AUFGABENDETAILS: Gib aus dem Seitentext über Angkor den Abschnitt von „Angkor Wat war“ bis einschließlich „eine Art Speckgürtel.“ wortgetreu zurück.

Süddeutsche Zeitung

Archäologie:Metropole im Dschungel

Angkor Wat war mit 900 000 Einwohnern wohl noch größer als gedacht, berichten Forscher. Demnach hatte die Stadt schon im 13. Jahrhundert eine Art Speckgürtel.

Von Hubert Filser

Die erste asiatische Megacity lag mitten im Dschungel. Eine Analyse von Forschern der Universität Oregon legt nahe, dass Angkor, das Zentrum des Khmer-Reichs, im 13. Jahrhundert bis zu 900 000 Menschen beherbergt haben könnte. Heute sind die riesigen antiken Wasserbecken, die unzähligen Tempel und Heiligtümer der Großstadt von dichten Wäldern überwuchert.

ERFASSTE DATEN:

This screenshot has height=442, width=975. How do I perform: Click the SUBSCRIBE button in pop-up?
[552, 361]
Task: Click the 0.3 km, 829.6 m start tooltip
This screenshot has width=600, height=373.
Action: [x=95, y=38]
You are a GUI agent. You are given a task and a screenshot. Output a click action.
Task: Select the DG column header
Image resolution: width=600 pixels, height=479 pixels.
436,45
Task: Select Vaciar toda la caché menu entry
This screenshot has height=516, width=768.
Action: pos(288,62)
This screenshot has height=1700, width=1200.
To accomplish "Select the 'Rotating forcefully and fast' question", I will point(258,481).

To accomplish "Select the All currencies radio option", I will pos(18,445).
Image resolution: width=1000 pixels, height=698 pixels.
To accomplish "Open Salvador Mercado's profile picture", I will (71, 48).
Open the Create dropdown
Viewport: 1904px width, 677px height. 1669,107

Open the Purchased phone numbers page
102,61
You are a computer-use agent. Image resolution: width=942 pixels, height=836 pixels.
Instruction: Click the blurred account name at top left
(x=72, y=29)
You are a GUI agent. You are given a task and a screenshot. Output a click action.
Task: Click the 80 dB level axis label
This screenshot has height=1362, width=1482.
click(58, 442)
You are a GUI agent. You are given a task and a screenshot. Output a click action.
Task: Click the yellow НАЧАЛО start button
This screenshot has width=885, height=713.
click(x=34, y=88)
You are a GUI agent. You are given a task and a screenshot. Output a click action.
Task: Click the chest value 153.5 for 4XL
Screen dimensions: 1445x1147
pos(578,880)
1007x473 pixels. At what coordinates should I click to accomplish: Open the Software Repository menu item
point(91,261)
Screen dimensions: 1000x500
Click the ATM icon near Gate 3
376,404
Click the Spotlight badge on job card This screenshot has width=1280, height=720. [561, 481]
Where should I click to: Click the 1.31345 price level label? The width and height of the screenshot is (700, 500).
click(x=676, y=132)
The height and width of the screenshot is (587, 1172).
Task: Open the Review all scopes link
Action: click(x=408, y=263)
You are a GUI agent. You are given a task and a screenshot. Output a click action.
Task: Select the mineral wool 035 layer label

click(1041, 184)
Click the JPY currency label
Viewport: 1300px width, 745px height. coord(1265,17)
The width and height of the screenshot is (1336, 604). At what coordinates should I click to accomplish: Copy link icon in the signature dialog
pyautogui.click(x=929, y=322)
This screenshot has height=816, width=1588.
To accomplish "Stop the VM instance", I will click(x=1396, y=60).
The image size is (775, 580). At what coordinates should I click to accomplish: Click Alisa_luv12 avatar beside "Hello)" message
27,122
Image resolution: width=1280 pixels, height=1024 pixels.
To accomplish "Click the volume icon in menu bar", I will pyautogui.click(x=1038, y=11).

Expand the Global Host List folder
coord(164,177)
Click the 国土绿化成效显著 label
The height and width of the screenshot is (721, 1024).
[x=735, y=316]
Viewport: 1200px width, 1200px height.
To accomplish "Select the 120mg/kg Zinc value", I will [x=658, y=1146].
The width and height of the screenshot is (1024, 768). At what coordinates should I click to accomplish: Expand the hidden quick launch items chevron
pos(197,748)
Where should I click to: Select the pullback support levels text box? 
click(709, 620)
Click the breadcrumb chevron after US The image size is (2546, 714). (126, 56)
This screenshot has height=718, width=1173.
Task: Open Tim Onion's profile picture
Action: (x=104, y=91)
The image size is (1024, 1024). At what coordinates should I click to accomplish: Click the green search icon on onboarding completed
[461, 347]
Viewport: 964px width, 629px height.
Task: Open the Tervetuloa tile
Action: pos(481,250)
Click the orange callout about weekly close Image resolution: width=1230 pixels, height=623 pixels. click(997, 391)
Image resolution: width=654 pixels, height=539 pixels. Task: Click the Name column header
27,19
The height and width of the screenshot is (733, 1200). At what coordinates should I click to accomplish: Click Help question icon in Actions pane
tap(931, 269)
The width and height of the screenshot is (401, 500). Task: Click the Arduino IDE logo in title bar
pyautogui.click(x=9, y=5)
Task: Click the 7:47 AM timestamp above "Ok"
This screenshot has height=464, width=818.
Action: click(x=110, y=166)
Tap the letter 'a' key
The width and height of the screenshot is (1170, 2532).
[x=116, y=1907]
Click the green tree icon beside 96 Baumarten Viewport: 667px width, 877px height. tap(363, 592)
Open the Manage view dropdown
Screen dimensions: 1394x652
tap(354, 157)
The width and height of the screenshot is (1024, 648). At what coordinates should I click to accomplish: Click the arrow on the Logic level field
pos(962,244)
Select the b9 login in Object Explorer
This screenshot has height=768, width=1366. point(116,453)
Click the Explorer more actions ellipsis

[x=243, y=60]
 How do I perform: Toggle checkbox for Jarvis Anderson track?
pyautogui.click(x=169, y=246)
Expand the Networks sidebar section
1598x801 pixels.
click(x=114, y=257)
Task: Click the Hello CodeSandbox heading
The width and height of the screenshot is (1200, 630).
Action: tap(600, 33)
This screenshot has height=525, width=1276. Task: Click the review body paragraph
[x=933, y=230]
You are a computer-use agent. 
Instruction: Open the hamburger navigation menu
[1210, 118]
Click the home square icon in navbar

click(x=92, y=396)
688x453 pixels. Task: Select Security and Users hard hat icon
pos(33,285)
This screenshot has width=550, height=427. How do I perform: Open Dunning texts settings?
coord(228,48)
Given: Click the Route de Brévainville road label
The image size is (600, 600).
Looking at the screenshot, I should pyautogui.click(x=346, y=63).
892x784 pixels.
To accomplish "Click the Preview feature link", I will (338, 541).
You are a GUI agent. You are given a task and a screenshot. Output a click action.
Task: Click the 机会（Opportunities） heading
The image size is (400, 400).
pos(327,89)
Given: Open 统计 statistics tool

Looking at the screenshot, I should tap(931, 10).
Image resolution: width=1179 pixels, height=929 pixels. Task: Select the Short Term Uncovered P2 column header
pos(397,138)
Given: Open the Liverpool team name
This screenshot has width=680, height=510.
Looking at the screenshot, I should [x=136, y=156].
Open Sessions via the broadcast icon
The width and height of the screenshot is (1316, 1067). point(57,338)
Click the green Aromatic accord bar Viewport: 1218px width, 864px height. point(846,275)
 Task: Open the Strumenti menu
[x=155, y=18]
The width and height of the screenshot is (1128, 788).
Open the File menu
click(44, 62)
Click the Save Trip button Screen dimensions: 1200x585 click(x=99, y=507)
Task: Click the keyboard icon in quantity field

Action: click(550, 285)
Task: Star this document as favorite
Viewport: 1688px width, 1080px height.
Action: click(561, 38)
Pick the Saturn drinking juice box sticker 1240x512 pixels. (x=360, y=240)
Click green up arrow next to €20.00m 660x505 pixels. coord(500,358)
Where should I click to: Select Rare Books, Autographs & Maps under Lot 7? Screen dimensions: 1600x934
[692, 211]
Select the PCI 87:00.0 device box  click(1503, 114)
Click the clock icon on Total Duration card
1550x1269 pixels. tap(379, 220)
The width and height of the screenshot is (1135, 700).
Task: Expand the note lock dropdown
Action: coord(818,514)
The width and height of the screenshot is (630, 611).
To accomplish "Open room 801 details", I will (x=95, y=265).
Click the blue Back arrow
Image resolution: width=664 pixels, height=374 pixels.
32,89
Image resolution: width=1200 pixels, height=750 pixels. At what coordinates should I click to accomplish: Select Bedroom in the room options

AUSGABE ZUR AUFGABE:
Angkor Wat war mit 900 000 Einwohnern wohl noch größer als gedacht, berichten Forscher. Demnach hatte die Stadt schon im 13. Jahrhundert eine Art Speckgürtel.